REQUIRED WORK: Take every line from the material that has the word "computer" in it.

:: PROVIDED ENTRIES ::

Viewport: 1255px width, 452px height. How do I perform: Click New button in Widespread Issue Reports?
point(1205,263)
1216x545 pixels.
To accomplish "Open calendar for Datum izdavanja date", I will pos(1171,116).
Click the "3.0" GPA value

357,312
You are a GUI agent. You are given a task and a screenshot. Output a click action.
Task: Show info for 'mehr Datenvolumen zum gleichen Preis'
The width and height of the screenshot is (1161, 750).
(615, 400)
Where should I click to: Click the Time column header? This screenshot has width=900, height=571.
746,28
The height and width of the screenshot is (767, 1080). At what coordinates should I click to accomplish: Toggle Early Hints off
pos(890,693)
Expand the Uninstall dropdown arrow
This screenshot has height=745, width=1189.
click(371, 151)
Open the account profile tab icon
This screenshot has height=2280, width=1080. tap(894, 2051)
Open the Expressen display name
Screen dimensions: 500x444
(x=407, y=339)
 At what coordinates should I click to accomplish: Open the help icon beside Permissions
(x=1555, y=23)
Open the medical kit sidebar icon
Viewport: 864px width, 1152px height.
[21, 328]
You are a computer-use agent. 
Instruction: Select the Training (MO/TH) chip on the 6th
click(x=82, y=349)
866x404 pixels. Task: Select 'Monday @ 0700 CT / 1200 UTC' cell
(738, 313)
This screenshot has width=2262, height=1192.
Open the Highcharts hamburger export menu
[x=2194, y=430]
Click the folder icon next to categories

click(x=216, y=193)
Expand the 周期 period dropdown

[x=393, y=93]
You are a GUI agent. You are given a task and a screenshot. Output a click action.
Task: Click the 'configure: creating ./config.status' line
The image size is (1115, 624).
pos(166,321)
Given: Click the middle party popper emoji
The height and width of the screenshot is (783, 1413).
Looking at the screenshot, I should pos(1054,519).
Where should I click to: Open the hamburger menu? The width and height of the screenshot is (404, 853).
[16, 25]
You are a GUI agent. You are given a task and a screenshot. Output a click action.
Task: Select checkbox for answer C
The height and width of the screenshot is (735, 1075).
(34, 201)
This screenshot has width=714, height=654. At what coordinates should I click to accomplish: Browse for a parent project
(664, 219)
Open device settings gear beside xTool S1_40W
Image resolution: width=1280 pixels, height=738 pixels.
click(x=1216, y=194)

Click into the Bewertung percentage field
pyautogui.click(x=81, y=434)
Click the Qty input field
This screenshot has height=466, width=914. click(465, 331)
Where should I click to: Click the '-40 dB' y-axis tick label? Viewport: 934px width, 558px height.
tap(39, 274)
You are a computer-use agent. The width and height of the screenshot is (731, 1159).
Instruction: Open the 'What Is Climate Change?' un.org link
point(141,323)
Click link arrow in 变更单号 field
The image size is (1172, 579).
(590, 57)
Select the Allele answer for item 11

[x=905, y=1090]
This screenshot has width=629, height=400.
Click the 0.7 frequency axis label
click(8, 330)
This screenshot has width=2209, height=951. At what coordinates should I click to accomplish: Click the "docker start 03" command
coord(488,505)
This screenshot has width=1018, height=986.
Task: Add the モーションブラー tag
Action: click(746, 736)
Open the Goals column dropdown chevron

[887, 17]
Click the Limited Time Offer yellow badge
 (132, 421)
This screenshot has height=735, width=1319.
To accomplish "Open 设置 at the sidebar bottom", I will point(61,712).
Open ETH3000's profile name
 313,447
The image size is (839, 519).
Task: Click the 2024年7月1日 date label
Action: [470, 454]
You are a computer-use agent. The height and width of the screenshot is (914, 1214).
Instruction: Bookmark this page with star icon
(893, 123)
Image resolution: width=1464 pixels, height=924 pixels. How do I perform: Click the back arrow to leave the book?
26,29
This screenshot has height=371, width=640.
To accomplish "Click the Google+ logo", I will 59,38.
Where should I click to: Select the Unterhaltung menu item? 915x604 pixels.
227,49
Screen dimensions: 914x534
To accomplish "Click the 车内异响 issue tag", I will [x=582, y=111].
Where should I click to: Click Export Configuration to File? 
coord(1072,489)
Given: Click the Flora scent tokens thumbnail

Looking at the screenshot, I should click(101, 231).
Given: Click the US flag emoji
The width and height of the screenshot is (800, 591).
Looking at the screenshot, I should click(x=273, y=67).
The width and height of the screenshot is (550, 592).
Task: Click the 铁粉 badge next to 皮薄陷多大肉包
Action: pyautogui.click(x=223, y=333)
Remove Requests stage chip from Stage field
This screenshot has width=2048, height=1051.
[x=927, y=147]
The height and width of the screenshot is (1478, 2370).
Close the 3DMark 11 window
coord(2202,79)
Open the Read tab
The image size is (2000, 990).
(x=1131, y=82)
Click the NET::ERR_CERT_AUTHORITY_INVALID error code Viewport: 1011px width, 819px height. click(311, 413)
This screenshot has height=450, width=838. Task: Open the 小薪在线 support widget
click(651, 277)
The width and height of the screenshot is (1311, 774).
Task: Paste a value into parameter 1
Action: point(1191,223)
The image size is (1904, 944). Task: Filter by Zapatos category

:::

OUTPUT FOR THIS EXERCISE:
You are a computer-use agent. 
You are a computer-use agent. The width and height of the screenshot is (731, 1159).
You are a computer-use agent. The height and width of the screenshot is (914, 1214).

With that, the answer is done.